Data for this task —
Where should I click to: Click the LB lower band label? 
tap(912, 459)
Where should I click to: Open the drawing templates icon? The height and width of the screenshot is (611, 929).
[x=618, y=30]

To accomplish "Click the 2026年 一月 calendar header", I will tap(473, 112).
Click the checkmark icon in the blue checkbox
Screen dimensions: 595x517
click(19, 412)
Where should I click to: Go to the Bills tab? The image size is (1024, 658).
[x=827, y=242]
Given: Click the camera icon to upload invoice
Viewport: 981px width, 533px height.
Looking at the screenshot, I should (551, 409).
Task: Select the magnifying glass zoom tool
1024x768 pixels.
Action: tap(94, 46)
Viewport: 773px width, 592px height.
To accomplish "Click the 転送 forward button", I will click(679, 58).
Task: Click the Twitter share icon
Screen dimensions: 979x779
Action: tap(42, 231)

Action item — Please copy the line that contains "Task: Click the Twitter share icon" and each line after it through the end of the records, exactly, and no other lines.

Expected output —
Task: Click the Twitter share icon
Screen dimensions: 979x779
Action: tap(42, 231)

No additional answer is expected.